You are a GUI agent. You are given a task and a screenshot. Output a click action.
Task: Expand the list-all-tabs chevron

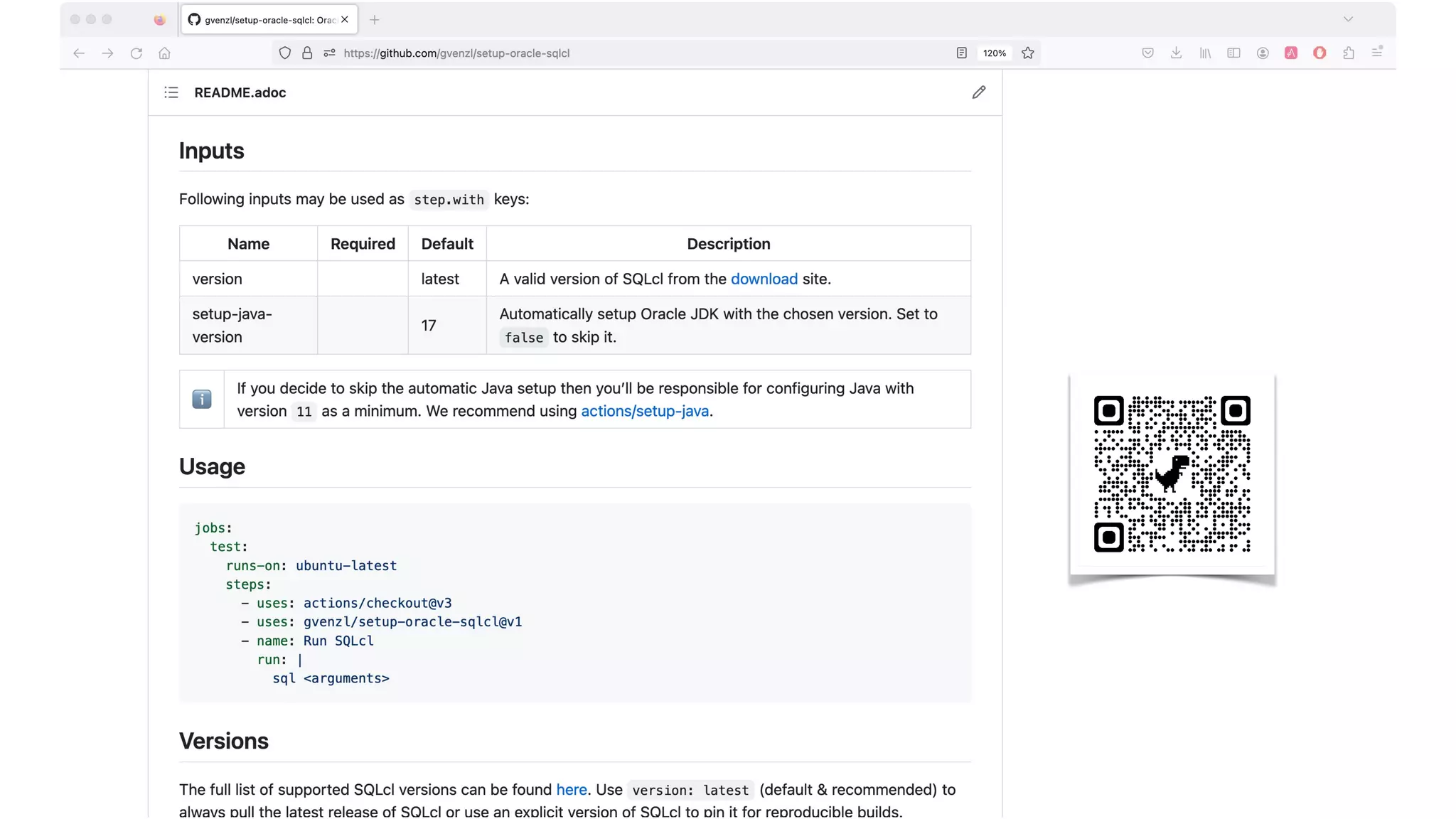[1348, 19]
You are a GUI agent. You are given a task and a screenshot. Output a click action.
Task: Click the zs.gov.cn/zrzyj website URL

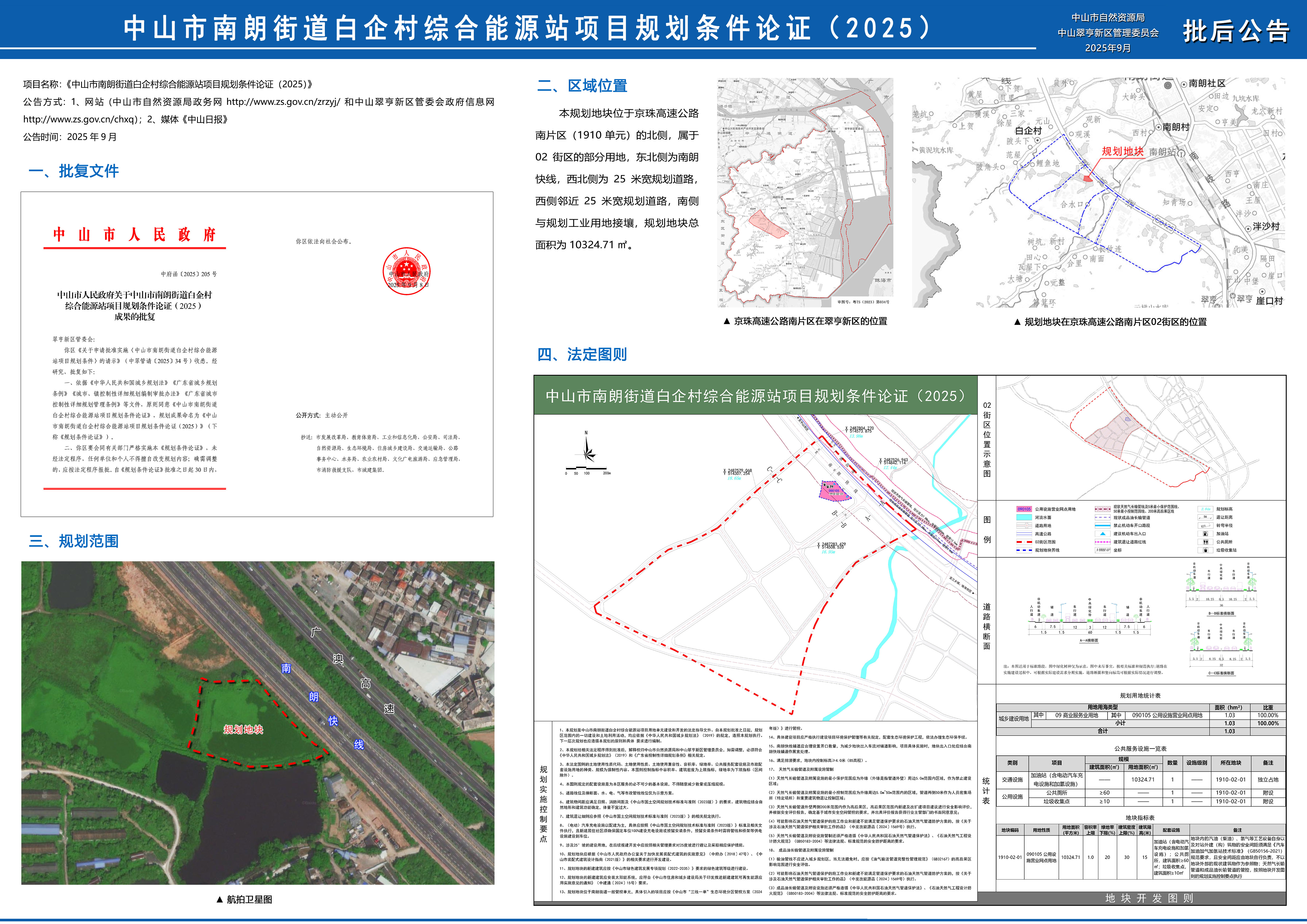(283, 102)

◆ ◆ ◆ ◆ ◆

A verbatim copy of the entries, stripped of pictures, should be produced.

You are a GUI agent. You are given a task and a screenshot. Output a click action.
Task: Expand the list-all-tabs chevron

[1348, 19]
You are a GUI agent. You are given a task and a screenshot. Output a click action.
Task: Click the zs.gov.cn/zrzyj website URL

(283, 102)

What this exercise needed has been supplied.